**WHAT YOU NEED TO DO:**
Return the part of the Thanksgiving article below word for word. Begin at the words "About a week" and stop after "nurse in Reno.".

[PASSAGE Boundary: Start]

Updated November 18, 2020 - 12:06 pm

In a stubbed toe of a year, he was looking forward to seeking comfort in the usual family gathering.

The Thanksgiving overeating — getting as stuffed as the turkey — followed by the post-feast stupor, and the requisite tongue-biting when conversations inevitably turn political: Aaron Thompson pines for it all.

It’s been an especially difficult 2020 for the Las Vegas native, who now lives in Pasadena, California. In June, his grandmother passed.

“She broke her hip, and they say COVID basically got her in the hospital,” Thompson explains.

About a week later, his step-grandmother died from a heart attack.

Thompson was eager to return to his hometown to celebrate Thanksgiving at his father’s house, with his dad’s wife and two sisters.

“I want to be with my family,” he says, “(to) kind of bring things back to normal.”

Then a few weeks ago, he got a call from his older sister, who is a nurse in Reno.

[PASSAGE Boundary: End]
[ENTRIES SUPPLIED Boundary: Start]

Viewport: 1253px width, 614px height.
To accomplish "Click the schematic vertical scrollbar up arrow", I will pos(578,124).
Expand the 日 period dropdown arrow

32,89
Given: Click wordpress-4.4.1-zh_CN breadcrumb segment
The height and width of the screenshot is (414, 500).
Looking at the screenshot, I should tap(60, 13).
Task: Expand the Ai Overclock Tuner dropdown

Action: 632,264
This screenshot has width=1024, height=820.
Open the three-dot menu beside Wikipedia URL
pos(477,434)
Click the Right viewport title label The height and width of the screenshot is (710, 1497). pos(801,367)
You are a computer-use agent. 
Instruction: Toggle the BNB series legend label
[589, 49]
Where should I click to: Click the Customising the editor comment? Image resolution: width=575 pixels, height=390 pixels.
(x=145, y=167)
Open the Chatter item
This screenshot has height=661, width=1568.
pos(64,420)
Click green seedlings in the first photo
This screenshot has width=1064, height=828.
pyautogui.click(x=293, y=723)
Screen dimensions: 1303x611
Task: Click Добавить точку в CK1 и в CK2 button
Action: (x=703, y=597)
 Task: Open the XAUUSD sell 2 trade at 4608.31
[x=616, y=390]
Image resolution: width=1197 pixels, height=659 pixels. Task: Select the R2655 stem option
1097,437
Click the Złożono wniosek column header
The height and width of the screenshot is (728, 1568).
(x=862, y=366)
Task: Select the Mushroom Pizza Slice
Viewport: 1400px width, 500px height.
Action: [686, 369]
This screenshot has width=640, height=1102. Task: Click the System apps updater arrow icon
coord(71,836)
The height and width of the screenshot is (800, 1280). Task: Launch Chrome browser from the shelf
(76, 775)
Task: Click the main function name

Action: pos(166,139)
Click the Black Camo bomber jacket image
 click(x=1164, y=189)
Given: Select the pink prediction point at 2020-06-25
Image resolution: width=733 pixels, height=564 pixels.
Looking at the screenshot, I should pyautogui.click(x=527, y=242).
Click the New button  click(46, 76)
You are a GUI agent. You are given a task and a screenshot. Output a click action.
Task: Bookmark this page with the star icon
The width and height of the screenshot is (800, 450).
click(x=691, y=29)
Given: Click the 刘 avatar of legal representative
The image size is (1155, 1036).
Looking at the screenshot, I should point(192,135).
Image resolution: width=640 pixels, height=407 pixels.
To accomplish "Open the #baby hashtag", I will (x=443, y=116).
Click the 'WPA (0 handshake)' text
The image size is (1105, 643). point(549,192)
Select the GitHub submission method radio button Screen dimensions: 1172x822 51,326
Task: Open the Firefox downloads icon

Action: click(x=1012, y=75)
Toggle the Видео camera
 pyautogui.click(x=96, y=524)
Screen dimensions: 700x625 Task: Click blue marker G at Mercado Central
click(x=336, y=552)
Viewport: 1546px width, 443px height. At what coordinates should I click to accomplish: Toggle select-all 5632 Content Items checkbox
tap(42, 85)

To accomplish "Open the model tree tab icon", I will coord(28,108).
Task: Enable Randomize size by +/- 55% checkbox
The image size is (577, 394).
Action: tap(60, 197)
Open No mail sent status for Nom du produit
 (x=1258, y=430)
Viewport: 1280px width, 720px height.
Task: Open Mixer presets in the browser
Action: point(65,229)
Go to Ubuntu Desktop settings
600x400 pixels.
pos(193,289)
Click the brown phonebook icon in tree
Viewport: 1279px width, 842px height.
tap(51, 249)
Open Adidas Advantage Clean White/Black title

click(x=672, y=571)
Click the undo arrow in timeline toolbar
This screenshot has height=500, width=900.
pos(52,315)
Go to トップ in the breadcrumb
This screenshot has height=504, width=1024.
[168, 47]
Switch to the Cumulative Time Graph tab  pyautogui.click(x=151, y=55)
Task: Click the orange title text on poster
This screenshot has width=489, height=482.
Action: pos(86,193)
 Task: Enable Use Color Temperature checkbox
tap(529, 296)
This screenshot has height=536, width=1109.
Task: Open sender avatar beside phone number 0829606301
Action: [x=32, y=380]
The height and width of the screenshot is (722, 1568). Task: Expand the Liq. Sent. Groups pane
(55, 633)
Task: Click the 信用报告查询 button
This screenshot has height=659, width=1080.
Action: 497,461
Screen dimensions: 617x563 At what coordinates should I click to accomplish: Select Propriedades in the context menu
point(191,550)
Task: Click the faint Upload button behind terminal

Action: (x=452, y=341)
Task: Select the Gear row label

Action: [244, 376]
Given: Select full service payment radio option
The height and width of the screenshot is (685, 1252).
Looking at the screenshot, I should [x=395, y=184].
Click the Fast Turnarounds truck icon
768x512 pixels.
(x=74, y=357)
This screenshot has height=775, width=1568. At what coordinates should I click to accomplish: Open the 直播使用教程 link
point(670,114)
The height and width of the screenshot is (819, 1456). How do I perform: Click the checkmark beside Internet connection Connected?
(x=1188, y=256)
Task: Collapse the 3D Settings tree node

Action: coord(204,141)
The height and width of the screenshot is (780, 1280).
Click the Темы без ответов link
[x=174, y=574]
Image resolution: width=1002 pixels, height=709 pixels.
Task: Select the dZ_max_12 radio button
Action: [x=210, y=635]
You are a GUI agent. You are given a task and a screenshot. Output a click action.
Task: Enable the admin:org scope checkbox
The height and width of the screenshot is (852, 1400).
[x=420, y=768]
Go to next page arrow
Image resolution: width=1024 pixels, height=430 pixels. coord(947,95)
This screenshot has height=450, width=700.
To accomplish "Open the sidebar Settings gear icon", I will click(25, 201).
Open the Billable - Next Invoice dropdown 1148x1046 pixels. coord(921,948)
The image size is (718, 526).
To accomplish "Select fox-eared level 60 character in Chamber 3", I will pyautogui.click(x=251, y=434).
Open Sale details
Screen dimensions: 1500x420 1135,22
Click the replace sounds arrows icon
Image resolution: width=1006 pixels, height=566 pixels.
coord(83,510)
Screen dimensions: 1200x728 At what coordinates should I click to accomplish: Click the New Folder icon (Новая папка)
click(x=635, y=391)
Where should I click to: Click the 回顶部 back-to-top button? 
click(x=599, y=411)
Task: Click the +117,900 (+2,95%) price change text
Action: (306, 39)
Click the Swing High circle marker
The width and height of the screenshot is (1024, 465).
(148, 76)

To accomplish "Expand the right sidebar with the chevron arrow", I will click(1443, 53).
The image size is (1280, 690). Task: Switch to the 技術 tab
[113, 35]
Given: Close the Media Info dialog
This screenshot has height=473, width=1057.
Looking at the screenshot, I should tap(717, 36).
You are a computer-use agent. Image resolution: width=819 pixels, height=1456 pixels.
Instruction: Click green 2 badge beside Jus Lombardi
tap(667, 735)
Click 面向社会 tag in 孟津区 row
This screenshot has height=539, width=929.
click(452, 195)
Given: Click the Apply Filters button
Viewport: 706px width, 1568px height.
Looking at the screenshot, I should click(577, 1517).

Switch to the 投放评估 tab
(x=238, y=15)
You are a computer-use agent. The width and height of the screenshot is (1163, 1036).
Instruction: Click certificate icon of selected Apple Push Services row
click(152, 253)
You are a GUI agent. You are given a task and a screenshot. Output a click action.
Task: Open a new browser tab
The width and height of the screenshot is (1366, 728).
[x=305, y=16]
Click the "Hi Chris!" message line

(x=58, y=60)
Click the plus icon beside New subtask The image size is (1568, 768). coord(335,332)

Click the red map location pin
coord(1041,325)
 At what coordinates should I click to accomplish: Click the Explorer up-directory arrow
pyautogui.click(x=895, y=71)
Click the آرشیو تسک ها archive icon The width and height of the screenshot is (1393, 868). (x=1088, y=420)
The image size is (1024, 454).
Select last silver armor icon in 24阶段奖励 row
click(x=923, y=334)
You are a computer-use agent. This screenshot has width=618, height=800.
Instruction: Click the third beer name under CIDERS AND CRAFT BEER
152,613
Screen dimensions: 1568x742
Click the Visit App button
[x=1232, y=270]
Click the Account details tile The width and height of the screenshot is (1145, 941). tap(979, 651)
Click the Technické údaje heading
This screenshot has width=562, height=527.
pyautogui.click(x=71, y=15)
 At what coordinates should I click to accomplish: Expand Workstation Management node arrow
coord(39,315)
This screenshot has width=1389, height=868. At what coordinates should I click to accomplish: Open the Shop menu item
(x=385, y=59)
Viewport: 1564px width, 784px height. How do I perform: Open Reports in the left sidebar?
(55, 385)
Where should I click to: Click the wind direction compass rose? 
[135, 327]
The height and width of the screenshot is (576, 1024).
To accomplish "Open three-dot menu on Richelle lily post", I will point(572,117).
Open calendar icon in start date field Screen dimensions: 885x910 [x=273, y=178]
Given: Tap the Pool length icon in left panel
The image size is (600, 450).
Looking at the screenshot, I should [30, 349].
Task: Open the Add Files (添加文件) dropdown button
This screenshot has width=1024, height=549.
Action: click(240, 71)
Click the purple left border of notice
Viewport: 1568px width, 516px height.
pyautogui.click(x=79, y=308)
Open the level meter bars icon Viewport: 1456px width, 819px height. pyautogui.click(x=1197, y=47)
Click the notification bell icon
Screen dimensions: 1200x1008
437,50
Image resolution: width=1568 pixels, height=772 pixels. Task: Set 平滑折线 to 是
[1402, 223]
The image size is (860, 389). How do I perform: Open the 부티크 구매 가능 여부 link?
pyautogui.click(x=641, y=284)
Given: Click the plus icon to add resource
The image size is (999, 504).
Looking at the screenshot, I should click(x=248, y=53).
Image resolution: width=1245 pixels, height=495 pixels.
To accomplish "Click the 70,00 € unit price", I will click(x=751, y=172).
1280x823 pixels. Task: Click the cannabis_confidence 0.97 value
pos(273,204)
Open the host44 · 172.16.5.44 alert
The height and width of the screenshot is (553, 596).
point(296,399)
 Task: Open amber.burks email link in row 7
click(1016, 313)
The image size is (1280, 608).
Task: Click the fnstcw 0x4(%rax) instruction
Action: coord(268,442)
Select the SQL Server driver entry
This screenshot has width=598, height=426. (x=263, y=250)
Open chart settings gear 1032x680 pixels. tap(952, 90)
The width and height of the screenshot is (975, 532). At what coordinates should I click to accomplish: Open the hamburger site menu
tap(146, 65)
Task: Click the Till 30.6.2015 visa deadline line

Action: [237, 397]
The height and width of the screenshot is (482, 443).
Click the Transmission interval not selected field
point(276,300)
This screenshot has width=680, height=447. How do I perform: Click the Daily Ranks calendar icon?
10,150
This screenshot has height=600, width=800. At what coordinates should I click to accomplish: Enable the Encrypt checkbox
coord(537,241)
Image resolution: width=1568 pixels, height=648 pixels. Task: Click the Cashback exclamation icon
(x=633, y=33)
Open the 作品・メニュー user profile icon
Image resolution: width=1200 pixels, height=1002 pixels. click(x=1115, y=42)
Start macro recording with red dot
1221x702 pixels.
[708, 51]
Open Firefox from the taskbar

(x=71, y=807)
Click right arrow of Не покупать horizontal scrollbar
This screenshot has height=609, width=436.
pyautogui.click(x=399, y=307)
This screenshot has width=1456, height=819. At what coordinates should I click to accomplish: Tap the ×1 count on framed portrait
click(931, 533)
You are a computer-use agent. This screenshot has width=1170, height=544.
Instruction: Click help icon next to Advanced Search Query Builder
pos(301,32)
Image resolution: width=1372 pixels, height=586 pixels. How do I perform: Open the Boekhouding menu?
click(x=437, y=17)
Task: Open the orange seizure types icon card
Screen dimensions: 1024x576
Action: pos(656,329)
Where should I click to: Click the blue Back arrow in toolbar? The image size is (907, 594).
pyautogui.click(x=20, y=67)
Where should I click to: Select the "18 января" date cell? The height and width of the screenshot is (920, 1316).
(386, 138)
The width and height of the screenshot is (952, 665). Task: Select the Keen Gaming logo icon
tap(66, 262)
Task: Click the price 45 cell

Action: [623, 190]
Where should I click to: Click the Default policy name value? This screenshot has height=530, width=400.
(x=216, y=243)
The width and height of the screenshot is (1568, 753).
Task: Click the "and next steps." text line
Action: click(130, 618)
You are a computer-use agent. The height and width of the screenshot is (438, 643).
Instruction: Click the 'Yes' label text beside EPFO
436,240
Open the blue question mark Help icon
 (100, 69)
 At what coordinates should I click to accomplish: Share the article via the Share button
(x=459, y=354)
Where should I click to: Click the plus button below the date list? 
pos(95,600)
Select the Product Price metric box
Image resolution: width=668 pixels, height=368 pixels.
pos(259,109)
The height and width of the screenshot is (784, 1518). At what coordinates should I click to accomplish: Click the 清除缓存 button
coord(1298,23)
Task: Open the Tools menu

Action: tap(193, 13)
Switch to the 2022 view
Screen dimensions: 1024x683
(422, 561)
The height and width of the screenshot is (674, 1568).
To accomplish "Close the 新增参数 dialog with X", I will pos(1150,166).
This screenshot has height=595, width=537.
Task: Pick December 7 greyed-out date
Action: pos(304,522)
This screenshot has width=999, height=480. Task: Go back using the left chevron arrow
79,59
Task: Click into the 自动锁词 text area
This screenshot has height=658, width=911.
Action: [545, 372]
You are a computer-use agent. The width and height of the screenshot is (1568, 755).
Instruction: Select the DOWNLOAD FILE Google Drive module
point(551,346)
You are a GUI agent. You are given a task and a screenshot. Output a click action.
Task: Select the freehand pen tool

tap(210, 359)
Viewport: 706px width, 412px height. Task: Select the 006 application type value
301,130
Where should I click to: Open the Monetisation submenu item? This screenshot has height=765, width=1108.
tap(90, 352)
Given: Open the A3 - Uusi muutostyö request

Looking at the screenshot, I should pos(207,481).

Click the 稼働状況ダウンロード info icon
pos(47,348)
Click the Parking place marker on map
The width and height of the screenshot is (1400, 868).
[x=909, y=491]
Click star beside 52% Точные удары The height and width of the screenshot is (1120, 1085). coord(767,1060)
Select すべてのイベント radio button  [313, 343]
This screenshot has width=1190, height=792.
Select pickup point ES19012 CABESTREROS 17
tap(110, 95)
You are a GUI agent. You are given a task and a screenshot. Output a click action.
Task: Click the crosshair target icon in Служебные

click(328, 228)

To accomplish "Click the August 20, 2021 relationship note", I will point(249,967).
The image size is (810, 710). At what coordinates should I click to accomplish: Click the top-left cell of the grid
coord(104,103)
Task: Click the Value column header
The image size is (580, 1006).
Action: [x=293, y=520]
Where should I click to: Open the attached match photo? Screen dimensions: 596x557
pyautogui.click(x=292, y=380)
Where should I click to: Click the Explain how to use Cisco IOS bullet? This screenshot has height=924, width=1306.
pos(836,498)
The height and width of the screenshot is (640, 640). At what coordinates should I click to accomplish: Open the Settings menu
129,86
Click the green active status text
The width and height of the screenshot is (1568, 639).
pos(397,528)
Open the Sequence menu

[ENTRIES SUPPLIED Boundary: End]

**OUTPUT BELOW:**
About a week later, his step-grandmother died from a heart attack.

Thompson was eager to return to his hometown to celebrate Thanksgiving at his father’s house, with his dad’s wife and two sisters.

“I want to be with my family,” he says, “(to) kind of bring things back to normal.”

Then a few weeks ago, he got a call from his older sister, who is a nurse in Reno.